Try it:
Gather all lines in the entries below that include the word "pixels".
Records for this exercise below:
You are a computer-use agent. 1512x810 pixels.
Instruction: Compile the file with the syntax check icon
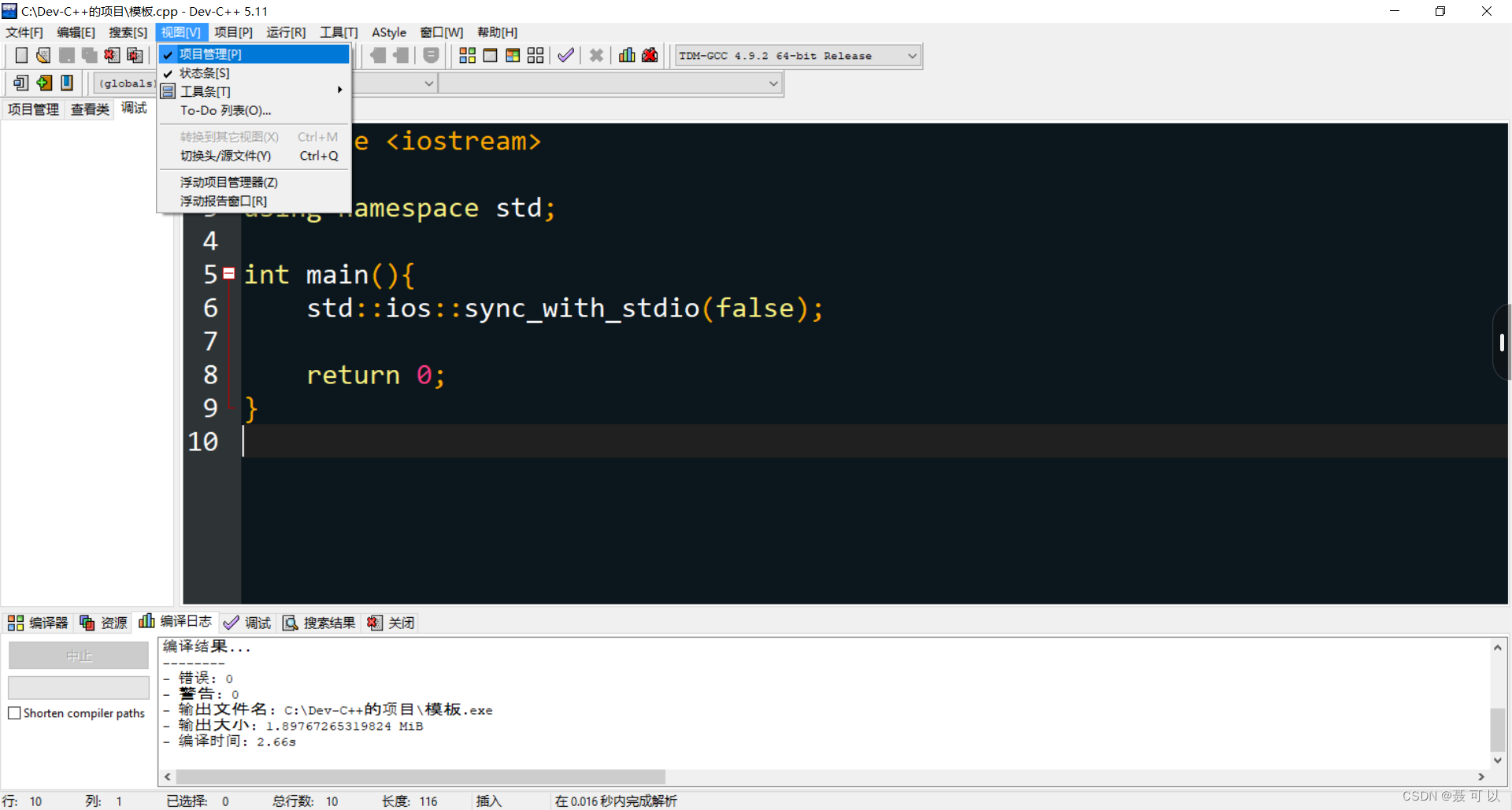click(x=565, y=55)
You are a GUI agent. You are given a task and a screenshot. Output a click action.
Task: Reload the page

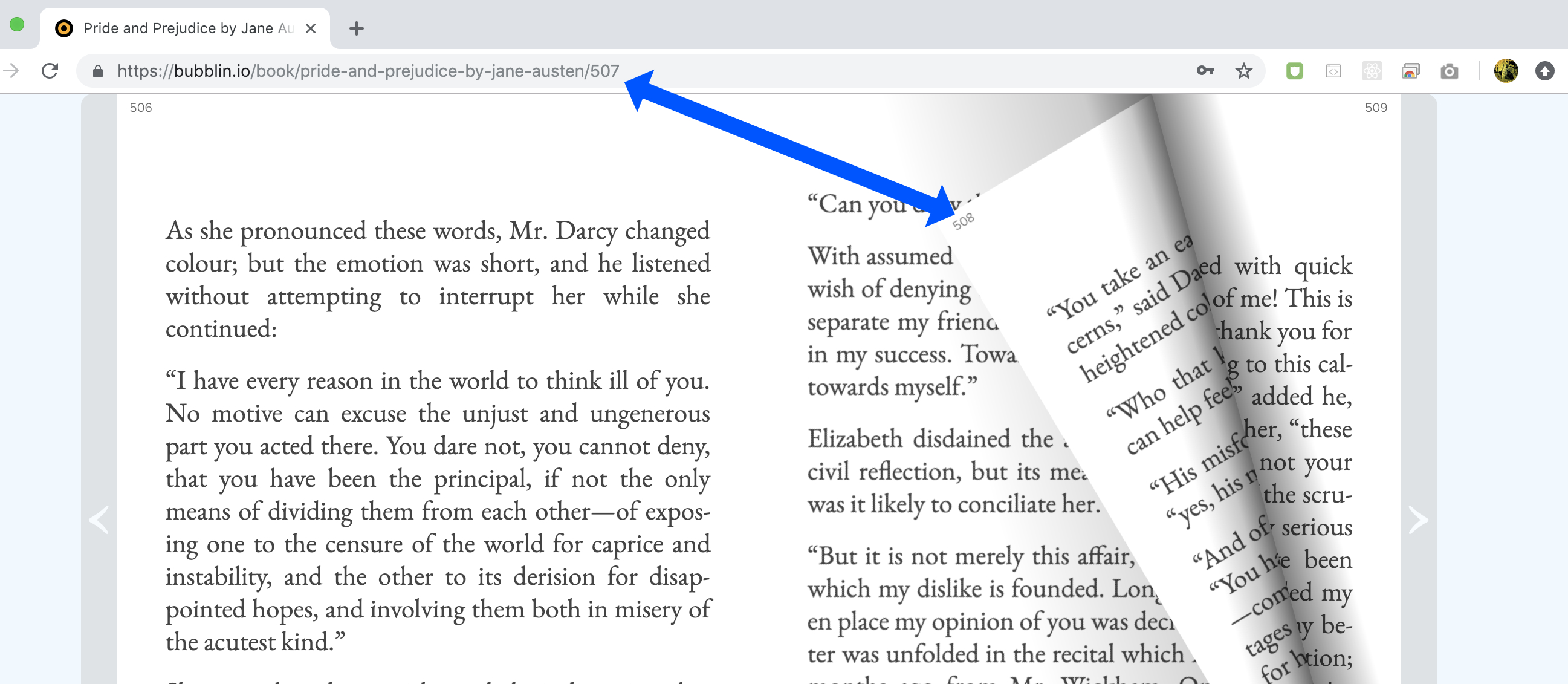pyautogui.click(x=50, y=71)
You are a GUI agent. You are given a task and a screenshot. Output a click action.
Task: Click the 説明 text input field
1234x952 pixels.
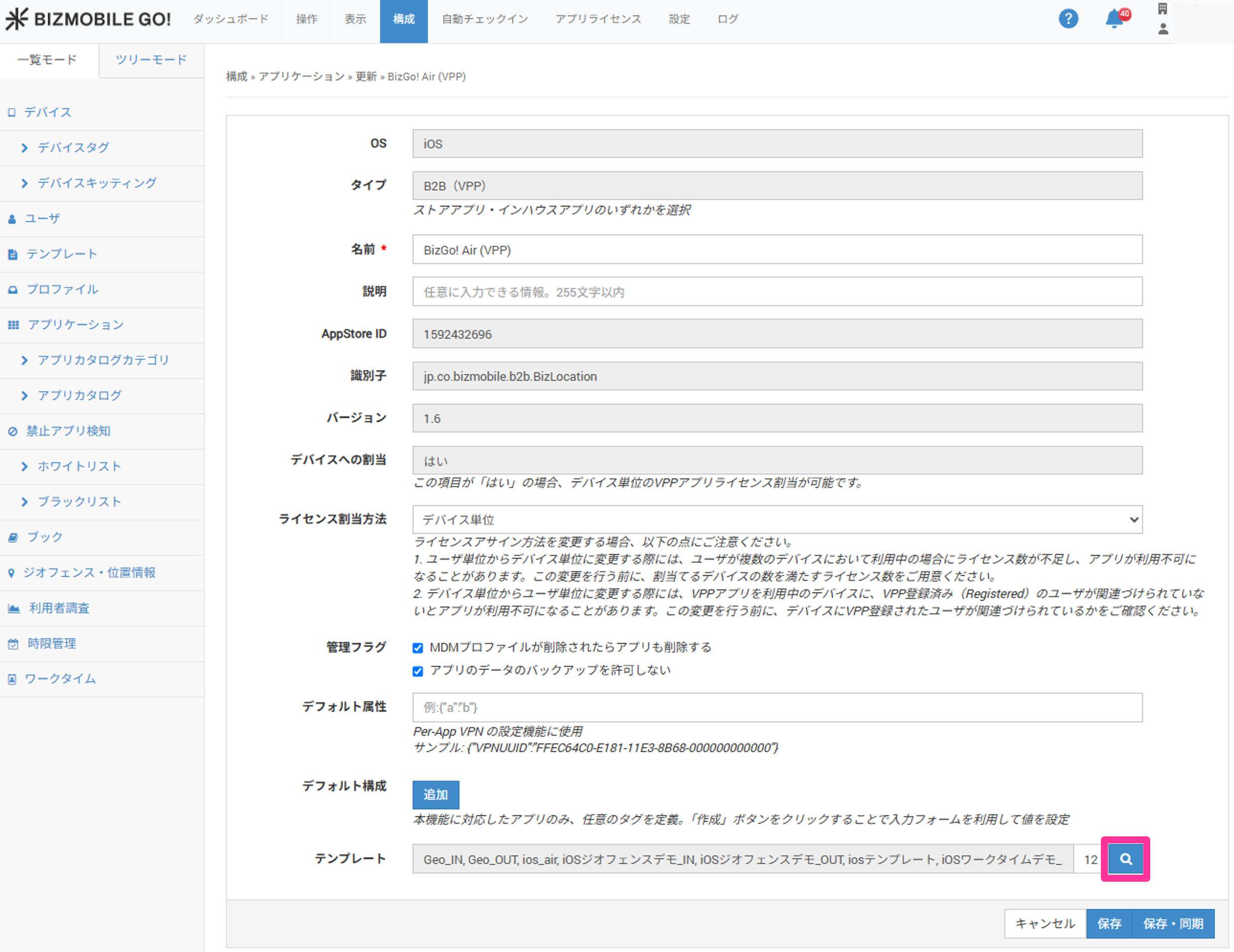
End of Records for this exercise.
Output:
You are a computer-use agent. 1512x810 pixels.
1234x952 pixels.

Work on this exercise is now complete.